Look for "Search" in each line of the records, and copy the lines that have it.

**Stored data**
▼

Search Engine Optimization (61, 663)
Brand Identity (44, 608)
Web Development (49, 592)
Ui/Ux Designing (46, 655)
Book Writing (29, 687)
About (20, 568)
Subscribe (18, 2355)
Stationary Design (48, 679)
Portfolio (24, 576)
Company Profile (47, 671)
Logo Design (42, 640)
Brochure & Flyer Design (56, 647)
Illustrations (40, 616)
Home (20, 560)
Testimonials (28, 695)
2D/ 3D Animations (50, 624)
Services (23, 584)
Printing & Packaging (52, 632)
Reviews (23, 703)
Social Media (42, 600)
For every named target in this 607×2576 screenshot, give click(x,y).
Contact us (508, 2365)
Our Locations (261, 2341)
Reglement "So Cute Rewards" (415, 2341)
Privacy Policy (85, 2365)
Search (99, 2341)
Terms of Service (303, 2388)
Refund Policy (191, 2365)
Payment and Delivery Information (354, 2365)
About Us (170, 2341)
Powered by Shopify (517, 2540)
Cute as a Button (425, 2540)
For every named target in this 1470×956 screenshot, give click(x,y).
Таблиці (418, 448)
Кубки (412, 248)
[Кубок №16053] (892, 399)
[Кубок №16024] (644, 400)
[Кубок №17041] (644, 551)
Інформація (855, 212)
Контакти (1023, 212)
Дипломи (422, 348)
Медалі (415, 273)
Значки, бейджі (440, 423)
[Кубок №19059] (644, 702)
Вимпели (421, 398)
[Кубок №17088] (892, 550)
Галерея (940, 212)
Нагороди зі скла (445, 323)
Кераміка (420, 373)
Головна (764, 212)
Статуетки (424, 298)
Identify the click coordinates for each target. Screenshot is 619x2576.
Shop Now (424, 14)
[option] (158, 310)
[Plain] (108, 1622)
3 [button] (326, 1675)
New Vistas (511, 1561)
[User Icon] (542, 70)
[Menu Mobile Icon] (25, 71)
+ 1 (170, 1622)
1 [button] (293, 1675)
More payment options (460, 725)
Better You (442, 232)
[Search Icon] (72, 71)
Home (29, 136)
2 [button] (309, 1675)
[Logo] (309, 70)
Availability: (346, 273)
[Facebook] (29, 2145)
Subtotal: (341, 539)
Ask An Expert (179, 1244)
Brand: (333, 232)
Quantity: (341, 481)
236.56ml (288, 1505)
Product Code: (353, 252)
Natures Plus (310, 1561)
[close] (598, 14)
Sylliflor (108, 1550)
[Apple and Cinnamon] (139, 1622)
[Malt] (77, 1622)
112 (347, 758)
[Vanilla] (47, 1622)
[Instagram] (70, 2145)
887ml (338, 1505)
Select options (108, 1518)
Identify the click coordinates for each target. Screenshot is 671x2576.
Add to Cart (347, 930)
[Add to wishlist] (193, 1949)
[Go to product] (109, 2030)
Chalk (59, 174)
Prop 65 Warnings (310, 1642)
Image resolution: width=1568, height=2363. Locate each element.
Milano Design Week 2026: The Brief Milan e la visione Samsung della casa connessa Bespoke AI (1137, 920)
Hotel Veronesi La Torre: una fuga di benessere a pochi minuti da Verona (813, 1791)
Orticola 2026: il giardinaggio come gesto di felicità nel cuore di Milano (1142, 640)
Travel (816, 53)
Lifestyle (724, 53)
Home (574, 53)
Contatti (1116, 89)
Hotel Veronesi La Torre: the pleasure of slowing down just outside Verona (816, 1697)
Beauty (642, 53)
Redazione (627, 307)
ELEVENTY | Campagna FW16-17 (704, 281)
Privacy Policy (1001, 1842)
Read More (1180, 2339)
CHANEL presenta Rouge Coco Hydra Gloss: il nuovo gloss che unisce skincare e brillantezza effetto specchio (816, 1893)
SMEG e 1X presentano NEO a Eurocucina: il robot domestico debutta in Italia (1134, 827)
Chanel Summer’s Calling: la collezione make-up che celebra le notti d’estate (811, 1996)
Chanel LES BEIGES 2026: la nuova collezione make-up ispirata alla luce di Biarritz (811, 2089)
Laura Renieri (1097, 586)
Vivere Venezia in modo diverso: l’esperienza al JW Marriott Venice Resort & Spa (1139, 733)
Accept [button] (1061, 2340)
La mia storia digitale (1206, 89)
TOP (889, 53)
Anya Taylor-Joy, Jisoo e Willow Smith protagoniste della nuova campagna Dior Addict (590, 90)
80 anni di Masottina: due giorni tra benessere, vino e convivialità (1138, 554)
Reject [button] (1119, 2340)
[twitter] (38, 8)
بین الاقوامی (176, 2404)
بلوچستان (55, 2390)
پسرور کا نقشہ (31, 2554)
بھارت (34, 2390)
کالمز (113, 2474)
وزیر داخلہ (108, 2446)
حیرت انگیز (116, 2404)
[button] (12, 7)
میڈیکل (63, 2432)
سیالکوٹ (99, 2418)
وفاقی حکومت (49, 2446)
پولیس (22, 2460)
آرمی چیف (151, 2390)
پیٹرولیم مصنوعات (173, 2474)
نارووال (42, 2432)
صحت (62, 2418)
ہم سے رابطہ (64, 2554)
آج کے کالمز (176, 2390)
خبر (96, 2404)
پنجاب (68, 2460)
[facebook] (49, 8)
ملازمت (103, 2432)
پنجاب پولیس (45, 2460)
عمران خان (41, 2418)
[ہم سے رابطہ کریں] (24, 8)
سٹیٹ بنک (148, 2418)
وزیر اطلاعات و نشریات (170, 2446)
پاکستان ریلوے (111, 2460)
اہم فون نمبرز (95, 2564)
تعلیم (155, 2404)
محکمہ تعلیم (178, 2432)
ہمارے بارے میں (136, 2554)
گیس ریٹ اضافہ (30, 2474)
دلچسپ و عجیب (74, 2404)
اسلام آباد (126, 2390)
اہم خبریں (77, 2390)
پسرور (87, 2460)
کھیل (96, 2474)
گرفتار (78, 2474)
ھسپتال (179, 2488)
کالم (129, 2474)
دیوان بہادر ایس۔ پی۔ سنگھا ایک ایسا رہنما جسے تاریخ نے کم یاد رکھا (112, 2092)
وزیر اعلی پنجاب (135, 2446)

▲

**ANSWER FOR THIS EXERCISE**
Search Engine Optimization (61, 663)
Search (99, 2341)
[Search Icon] (72, 71)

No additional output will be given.